| 8 February 2009
Researchers unearth more of China's ancient past
In the remote village of Yangshe on the banks of the Yellow River, Chinese archaeologists are little by little bringing an ancient culture back to life after nearly 3,000 years. The vast cemetery they are excavating belonged to the rulers of the Jin state, which is finally emerging in all its remarkable diversity in what is now northern China's Shanxi Province. It is a discovery that in most countries would excite the entire scholarly community, but in China it is just one in a string of startling finds.
"We are undergoing a golden age in archaeology in China that has lasted from the late 1980s until today," said Ji Kunzhang, a leading archaeologist at the Shanxi Archaeological Research Institute who oversaw the Yangshe dig. People such as Ji are in the process of excavating major finds throughout the nation that are helping to throw new light on what is arguably the world's oldest civilization. In just one example, in eastern Anhui Province, archaeologists at an ancient tomb site have dug up what is considered China's first carved jade pig. The 88-kilogram pig dates to Neolithic times and was found with hundreds of other jade objects.

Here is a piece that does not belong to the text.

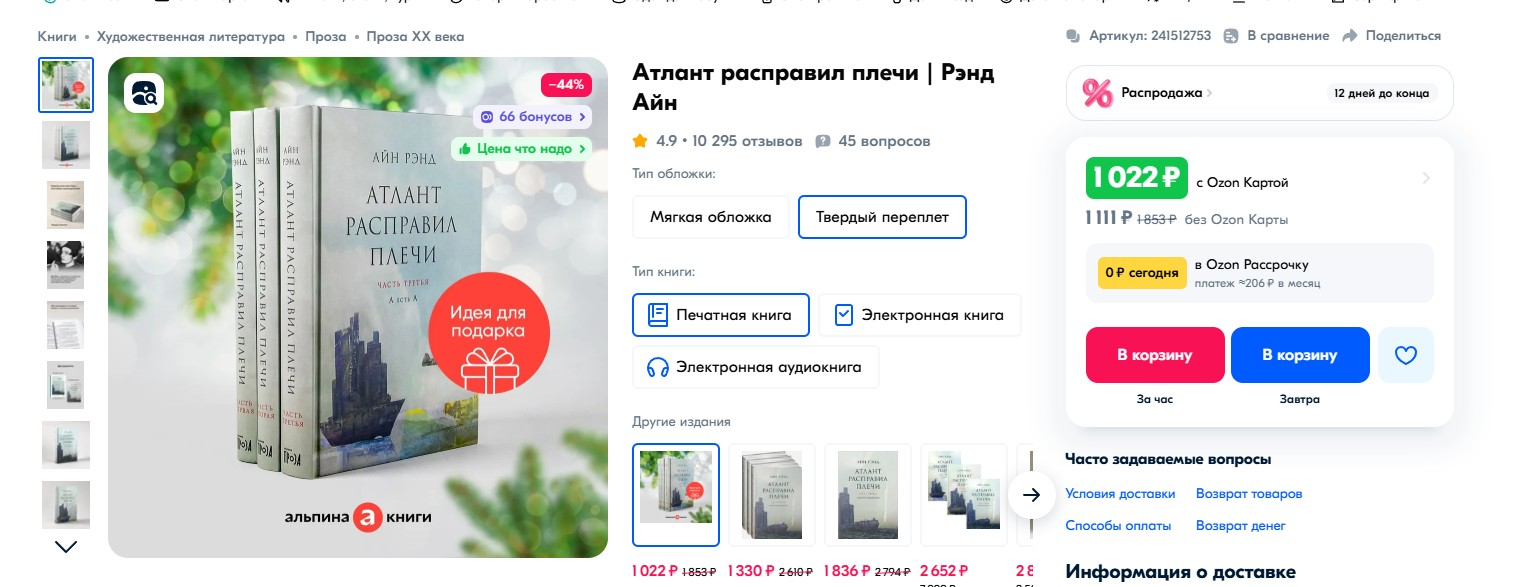Click the star rating icon

[x=640, y=141]
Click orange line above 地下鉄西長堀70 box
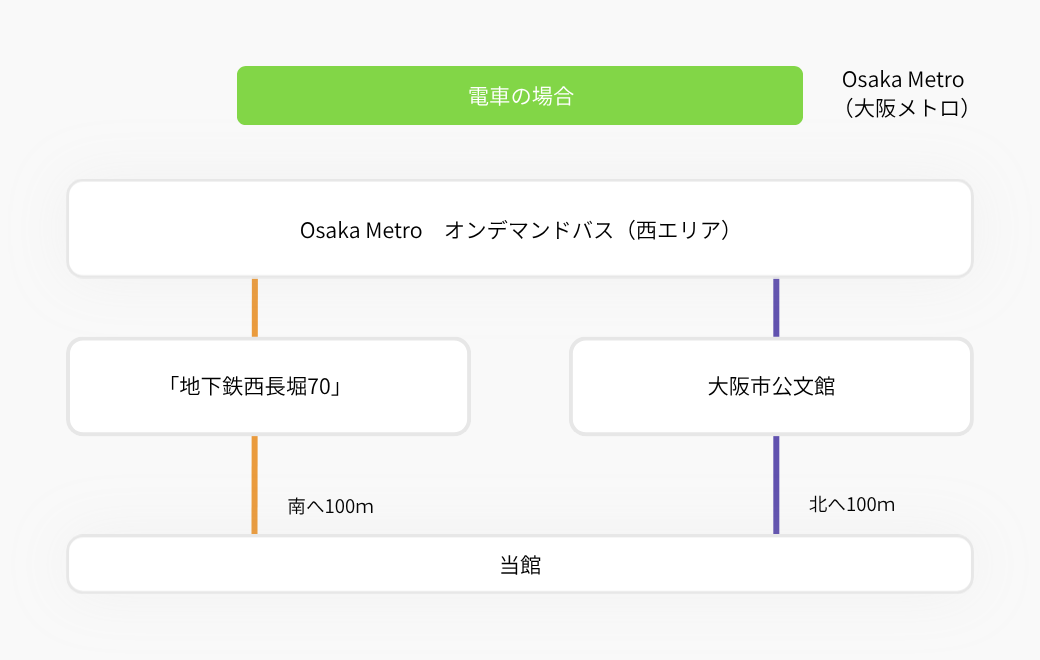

At the Yangshe dig, the outstanding feature is a large pit containing 48 chariots and 105 horses that were buried with a Jin ruler particularly noted for his military campaigns during the Western Zhou Dynasty (1120-781 BCE). The find is the largest horse and chariot pit dating from the Shang and Zhou dynasties (1600-256 BCE) so far found in China and predates the terracotta warrior tomb of China's first emperor, Qin Shihuang, by more than 600 years, Ji said.

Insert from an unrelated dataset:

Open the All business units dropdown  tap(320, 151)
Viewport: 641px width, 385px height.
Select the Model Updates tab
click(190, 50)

Among the finds are ceremonial carriages exquisitely painted with red lacquer and which include finely crafted doors with bronze hinges. Armoured war carriages protected by bronze plates are also among the finds. "We believe the chariots and horses were the actual cavalry used in the military campaigns of the Jin leader," Ji said. "So far we have counted at least 105 horses, which we believe were drugged and buried alive as some of their heads were erect and others had their legs bound," he added.
The Jin cemetery was first discovered in 1992, but funding for major excavations only began in 1996. Since then all 19 tombs have been excavated with the dig of the largest horse and chariot pit alone taking four years, Ji said.
Coinciding with the discoveries, archaeologists in China are seeing funding on a scale they could only have dreamt of a few years ago. "The Museum of the State of Jin, which begins construction in March, will sit on top of the horse and chariot pit and is expected to be opened by 2010," he said. The 100-million-yuan (13-million-dollar) museum will house a treasure trove of bronze and jade artifacts from all 19 tombs of the early Jin rulers and their wives. "We're getting increasing funding from the state and more and more major excavations are occurring all over the nation," said Ji.